▶ Records from a collection
— Begin —
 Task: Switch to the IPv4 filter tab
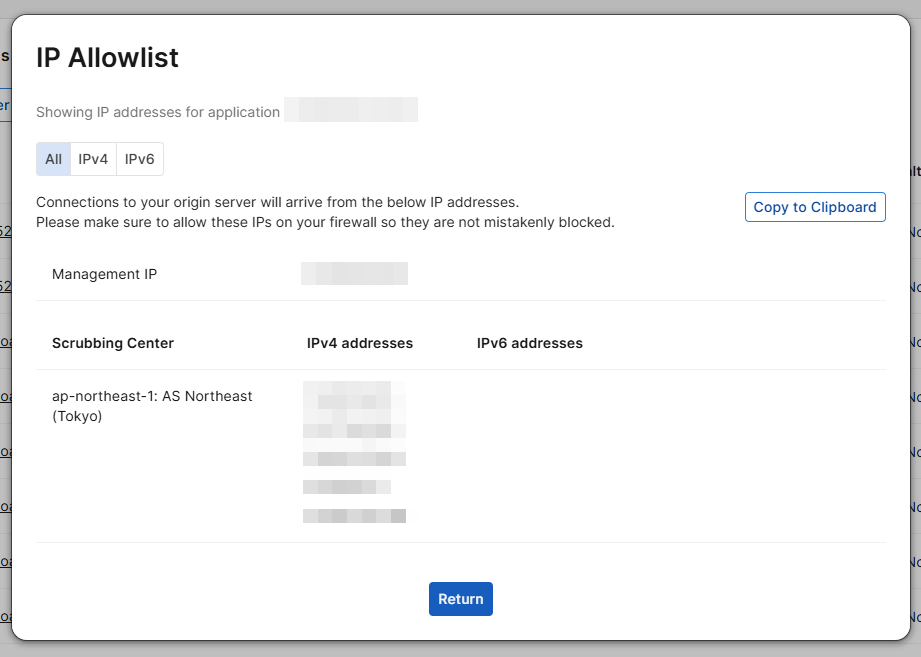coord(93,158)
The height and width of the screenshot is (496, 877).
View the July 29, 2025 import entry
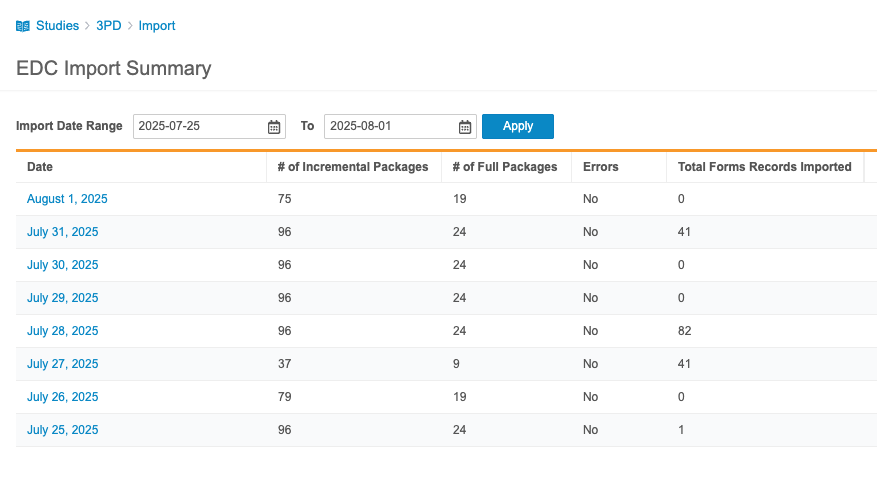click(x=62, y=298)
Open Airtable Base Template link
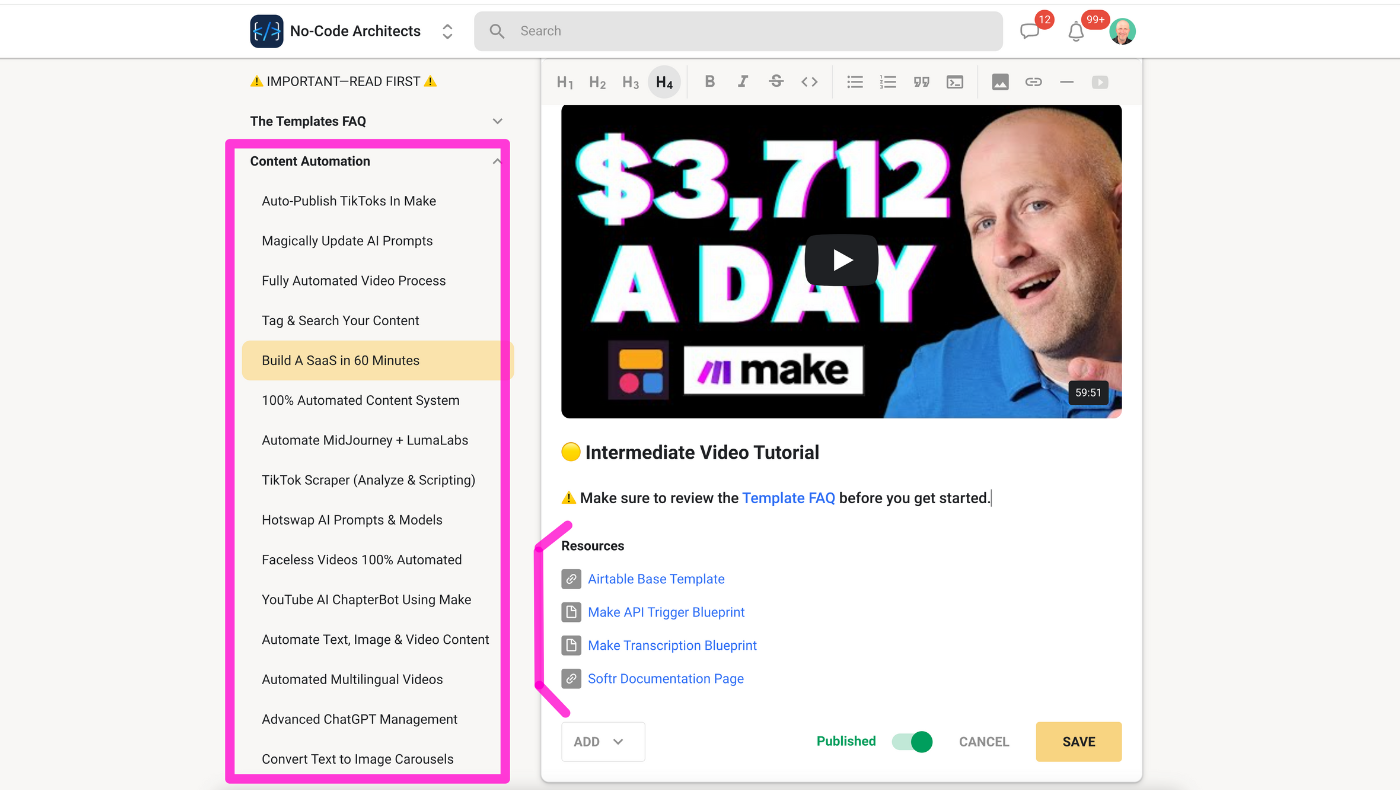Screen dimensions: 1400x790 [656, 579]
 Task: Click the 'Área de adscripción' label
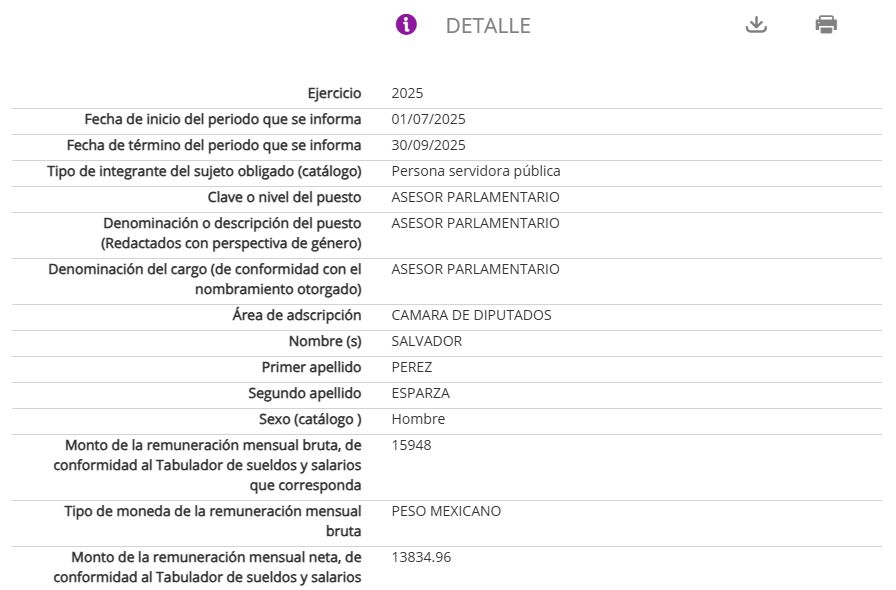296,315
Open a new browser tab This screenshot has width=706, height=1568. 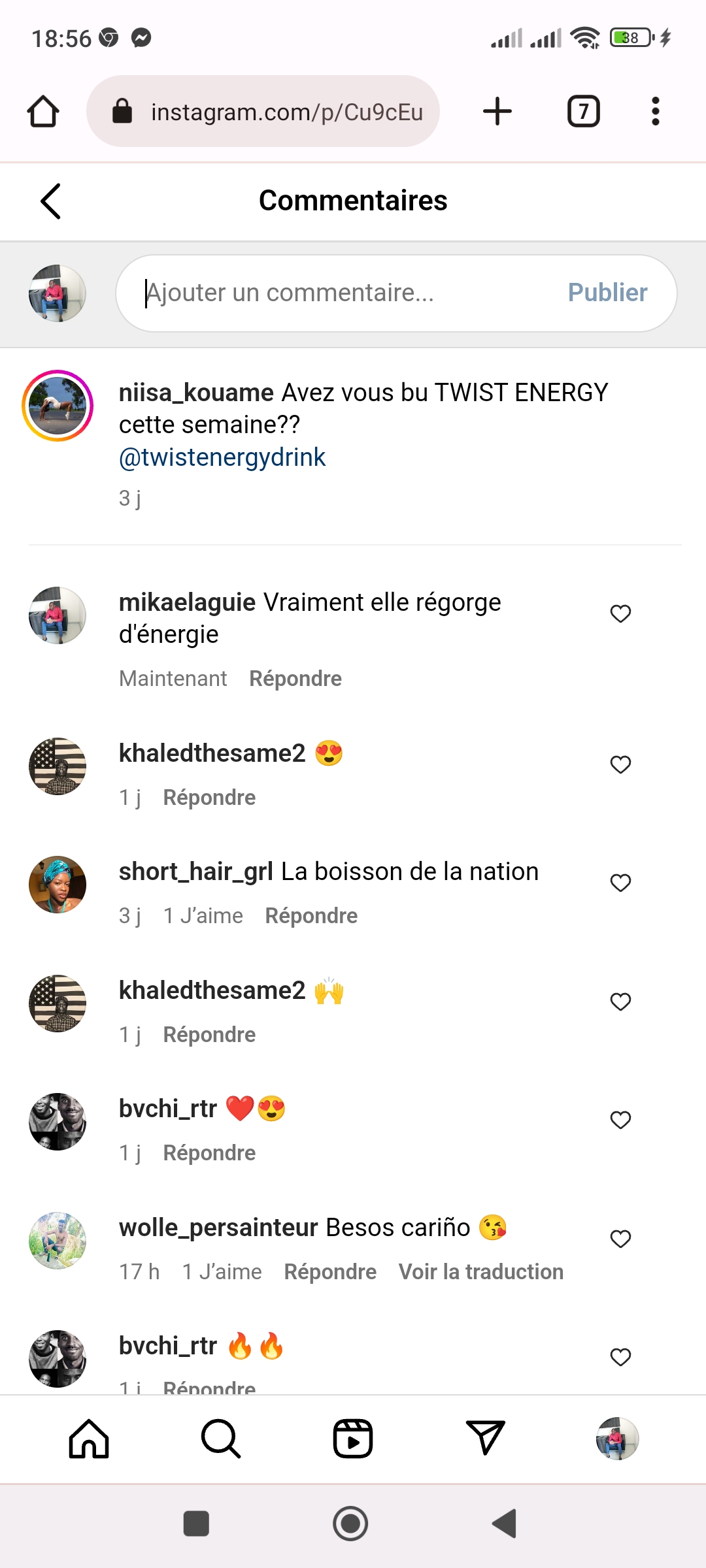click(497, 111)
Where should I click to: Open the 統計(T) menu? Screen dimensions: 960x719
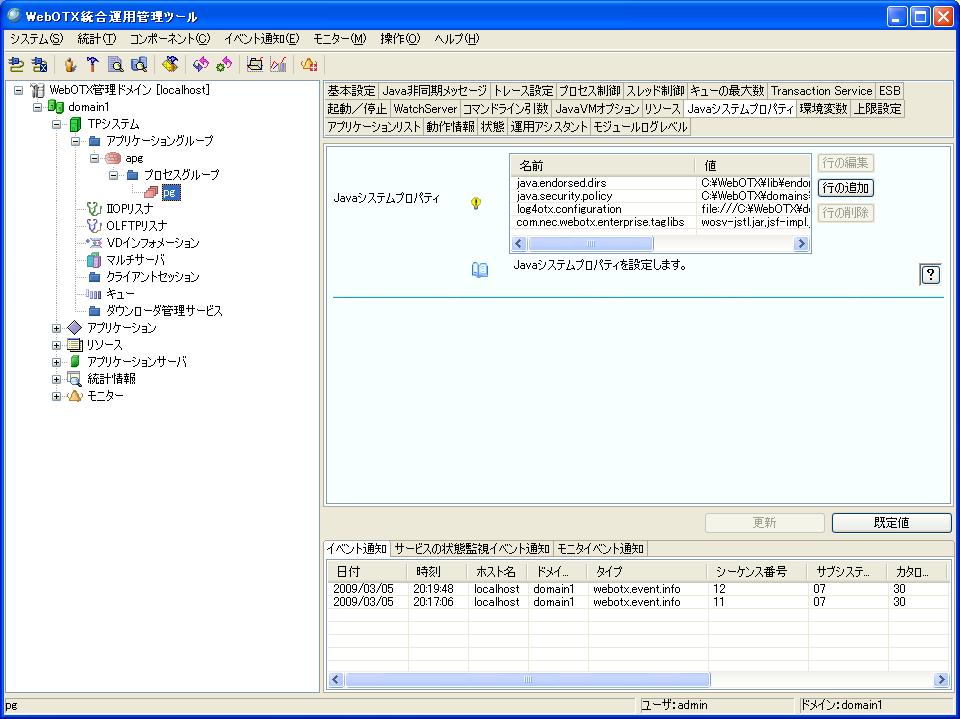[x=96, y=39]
— End —
▶ What this task involves
Copy the records, requests included, starting at the line that contains "Where should I" and continuing through the end of the records, with every coordinate in the answers shifted up by 15. Leave the pictures out of your answer.

▶ Result
Where should I click to: Open the 統計(T) menu? Screen dimensions: 960x719
[x=111, y=54]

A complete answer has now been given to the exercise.